§ **Work to be completed**: Can you copy every line of the entries below word for word, from the very start down through the line containing "[x=322, y=23]", with that line included?

§ **Available data**:
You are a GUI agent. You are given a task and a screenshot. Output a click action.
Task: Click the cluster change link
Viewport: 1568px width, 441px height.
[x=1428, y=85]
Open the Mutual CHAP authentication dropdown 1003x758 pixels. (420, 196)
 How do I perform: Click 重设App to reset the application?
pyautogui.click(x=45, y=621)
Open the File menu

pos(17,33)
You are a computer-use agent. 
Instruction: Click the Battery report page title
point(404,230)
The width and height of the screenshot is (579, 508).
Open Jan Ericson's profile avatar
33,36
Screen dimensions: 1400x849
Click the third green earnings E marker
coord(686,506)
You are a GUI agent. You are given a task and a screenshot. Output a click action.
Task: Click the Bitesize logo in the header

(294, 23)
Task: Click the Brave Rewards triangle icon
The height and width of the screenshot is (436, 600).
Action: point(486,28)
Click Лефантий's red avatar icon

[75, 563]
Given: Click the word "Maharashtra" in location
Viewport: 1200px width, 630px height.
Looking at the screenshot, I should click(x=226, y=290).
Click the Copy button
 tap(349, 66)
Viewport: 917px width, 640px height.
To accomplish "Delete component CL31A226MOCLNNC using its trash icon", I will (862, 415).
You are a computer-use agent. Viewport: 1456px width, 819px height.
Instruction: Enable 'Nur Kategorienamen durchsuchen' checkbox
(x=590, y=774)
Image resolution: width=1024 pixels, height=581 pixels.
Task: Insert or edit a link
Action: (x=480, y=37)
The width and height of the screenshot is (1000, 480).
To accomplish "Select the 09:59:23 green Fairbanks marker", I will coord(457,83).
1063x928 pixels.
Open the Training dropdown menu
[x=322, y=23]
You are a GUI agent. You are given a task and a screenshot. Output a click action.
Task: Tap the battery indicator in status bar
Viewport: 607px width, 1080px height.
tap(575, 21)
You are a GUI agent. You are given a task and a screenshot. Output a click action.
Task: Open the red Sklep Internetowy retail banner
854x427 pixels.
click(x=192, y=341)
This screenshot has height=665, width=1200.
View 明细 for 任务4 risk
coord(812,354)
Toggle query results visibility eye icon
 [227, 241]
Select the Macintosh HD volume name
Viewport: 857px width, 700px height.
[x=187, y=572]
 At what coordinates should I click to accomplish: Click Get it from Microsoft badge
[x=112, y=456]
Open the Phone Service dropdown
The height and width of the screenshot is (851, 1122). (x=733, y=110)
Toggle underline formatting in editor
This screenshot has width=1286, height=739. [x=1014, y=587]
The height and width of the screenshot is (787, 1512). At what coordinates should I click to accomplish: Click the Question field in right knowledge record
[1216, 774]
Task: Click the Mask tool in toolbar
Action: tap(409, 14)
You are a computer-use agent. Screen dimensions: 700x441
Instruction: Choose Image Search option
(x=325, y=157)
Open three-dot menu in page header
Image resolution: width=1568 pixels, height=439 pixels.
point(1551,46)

§ **Response to this task**:
You are a GUI agent. You are given a task and a screenshot. Output a click action.
Task: Click the cluster change link
Viewport: 1568px width, 441px height.
[x=1428, y=85]
Open the Mutual CHAP authentication dropdown 1003x758 pixels. (420, 196)
 How do I perform: Click 重设App to reset the application?
pyautogui.click(x=45, y=621)
Open the File menu

pos(17,33)
You are a computer-use agent. 
Instruction: Click the Battery report page title
point(404,230)
The width and height of the screenshot is (579, 508).
Open Jan Ericson's profile avatar
33,36
Screen dimensions: 1400x849
Click the third green earnings E marker
coord(686,506)
You are a GUI agent. You are given a task and a screenshot. Output a click action.
Task: Click the Bitesize logo in the header

(294, 23)
Task: Click the Brave Rewards triangle icon
The height and width of the screenshot is (436, 600).
Action: point(486,28)
Click Лефантий's red avatar icon

[75, 563]
Given: Click the word "Maharashtra" in location
Viewport: 1200px width, 630px height.
Looking at the screenshot, I should click(x=226, y=290).
Click the Copy button
 tap(349, 66)
Viewport: 917px width, 640px height.
To accomplish "Delete component CL31A226MOCLNNC using its trash icon", I will (862, 415).
You are a computer-use agent. Viewport: 1456px width, 819px height.
Instruction: Enable 'Nur Kategorienamen durchsuchen' checkbox
(x=590, y=774)
Image resolution: width=1024 pixels, height=581 pixels.
Task: Insert or edit a link
Action: (x=480, y=37)
The width and height of the screenshot is (1000, 480).
To accomplish "Select the 09:59:23 green Fairbanks marker", I will coord(457,83).
1063x928 pixels.
Open the Training dropdown menu
[x=322, y=23]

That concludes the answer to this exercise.